* **Requirement**: Please list all lines of the material below in which the string "chevron" occurs.

* **Given data**:
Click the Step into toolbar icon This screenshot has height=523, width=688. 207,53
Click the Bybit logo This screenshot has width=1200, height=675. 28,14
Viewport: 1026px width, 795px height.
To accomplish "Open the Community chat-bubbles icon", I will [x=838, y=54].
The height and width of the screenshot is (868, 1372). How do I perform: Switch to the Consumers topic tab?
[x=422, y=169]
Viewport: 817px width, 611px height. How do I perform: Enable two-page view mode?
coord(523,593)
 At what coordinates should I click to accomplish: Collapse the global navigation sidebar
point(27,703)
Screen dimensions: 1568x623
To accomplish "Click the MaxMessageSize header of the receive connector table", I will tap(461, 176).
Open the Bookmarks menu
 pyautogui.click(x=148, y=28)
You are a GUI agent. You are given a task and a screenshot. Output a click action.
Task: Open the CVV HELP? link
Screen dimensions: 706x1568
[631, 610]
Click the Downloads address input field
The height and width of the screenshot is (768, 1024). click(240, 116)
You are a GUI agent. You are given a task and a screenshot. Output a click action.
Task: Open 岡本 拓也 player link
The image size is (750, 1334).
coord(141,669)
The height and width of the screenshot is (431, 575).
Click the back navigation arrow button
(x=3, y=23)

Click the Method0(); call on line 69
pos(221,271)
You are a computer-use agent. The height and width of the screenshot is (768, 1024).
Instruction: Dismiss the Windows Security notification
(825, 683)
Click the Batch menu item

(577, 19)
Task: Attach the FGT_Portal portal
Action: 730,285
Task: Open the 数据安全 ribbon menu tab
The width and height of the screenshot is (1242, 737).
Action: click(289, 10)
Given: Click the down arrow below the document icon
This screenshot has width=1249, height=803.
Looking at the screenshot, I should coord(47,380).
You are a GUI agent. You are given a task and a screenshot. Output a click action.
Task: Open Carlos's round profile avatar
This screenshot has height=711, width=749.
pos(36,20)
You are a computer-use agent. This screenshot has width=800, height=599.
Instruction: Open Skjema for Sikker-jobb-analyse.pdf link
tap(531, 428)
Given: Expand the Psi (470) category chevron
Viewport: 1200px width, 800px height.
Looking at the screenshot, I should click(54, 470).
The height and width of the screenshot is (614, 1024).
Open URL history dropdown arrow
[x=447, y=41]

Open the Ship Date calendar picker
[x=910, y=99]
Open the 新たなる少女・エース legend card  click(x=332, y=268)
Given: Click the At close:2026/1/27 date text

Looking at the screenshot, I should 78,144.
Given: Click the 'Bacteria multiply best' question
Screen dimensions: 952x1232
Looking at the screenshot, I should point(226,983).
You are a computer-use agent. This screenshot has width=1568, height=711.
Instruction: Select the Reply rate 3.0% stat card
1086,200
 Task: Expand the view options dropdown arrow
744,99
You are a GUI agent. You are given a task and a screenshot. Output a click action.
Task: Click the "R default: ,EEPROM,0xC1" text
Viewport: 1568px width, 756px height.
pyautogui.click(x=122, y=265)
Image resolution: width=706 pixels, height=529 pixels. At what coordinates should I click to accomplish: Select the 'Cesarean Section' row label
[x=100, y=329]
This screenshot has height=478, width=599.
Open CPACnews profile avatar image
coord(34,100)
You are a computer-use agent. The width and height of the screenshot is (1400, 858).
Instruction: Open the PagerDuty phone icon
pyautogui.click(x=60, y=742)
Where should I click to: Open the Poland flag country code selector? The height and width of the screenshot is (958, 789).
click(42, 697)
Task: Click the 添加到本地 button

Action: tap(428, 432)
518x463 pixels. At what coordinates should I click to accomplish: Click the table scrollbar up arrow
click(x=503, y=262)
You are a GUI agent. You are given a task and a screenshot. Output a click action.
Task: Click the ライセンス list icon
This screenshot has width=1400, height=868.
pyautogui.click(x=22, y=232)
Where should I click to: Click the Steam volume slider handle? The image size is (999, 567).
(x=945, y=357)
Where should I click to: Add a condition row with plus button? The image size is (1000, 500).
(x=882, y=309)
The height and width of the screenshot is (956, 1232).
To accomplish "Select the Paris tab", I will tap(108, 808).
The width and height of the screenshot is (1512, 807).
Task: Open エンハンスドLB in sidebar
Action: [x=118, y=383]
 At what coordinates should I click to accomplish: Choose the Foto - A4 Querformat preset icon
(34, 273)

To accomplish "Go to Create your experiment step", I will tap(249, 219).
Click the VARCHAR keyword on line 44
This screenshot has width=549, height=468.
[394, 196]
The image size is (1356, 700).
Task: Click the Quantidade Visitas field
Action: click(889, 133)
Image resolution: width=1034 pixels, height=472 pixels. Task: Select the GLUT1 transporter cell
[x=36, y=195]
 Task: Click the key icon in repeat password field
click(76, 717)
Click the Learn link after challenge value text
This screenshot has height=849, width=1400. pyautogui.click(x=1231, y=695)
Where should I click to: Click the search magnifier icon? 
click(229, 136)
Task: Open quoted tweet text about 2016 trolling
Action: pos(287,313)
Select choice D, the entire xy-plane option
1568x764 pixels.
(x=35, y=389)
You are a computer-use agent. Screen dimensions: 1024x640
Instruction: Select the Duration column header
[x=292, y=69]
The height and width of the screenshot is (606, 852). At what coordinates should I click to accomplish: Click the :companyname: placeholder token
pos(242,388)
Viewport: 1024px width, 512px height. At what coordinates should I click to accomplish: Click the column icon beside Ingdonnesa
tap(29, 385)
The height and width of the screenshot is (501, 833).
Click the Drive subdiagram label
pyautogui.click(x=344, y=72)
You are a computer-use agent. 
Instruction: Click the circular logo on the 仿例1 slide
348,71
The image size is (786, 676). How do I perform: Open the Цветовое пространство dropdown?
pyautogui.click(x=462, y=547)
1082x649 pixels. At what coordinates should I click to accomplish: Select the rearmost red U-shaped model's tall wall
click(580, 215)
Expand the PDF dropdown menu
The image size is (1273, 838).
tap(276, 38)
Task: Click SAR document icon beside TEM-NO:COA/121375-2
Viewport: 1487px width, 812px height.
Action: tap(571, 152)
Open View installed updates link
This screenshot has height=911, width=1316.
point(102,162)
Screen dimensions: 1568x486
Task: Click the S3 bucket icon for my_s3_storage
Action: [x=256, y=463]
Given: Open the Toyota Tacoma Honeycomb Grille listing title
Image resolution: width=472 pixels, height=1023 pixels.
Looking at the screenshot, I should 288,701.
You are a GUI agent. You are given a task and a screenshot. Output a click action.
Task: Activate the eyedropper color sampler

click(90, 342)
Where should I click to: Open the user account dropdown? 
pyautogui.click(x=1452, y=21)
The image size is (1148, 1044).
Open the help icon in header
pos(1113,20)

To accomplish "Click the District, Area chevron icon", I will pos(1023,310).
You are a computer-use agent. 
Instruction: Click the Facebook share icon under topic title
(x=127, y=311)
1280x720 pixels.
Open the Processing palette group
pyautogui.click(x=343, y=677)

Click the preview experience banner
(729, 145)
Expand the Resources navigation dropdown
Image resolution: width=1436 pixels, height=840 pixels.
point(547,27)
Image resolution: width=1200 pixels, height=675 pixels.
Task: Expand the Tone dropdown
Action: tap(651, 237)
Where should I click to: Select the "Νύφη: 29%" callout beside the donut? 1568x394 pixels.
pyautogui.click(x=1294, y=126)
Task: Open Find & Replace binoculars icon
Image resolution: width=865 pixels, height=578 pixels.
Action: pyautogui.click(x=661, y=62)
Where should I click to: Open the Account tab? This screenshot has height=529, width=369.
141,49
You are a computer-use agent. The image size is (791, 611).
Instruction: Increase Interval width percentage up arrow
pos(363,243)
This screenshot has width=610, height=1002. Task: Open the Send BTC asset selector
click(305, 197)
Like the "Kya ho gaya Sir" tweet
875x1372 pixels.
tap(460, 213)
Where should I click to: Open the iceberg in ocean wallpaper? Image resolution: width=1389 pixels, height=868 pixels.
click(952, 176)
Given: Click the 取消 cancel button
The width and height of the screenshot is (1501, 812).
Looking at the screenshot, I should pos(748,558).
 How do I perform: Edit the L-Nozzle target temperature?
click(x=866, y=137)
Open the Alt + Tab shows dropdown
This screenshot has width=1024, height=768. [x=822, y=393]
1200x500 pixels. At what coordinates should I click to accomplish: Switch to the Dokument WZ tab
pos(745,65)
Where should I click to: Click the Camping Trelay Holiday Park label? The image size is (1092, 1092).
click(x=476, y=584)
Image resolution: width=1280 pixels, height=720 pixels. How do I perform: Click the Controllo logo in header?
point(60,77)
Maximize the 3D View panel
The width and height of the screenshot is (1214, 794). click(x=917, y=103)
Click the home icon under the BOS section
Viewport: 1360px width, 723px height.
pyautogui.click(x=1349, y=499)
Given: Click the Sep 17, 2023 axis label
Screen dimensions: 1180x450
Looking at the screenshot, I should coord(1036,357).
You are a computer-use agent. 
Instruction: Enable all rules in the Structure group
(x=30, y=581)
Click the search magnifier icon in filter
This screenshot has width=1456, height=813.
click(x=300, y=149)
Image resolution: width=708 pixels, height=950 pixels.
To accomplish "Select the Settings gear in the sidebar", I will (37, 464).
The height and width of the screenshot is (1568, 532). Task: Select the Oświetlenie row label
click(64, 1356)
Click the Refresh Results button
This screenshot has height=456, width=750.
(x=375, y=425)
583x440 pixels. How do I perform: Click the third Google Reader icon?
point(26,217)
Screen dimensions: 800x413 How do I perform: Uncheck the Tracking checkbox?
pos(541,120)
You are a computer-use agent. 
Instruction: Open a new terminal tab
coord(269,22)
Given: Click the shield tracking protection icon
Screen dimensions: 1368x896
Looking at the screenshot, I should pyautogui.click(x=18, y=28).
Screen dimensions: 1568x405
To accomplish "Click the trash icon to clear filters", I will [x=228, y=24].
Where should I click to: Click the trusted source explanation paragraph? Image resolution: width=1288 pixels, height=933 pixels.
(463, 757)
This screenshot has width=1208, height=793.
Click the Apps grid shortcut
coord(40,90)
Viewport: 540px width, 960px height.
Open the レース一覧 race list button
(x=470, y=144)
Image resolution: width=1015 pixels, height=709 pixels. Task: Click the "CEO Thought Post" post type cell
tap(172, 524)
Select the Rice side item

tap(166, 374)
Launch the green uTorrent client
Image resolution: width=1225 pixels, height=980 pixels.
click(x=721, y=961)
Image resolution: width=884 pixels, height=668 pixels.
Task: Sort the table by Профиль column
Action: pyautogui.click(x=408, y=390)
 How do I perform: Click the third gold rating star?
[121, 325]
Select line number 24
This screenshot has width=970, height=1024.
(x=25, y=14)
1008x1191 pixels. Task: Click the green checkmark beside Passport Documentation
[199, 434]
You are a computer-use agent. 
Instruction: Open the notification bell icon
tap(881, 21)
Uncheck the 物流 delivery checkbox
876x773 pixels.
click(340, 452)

* **Exercise result**:
Given: Expand the Psi (470) category chevron
To accomplish "Click the District, Area chevron icon", I will pos(1023,310).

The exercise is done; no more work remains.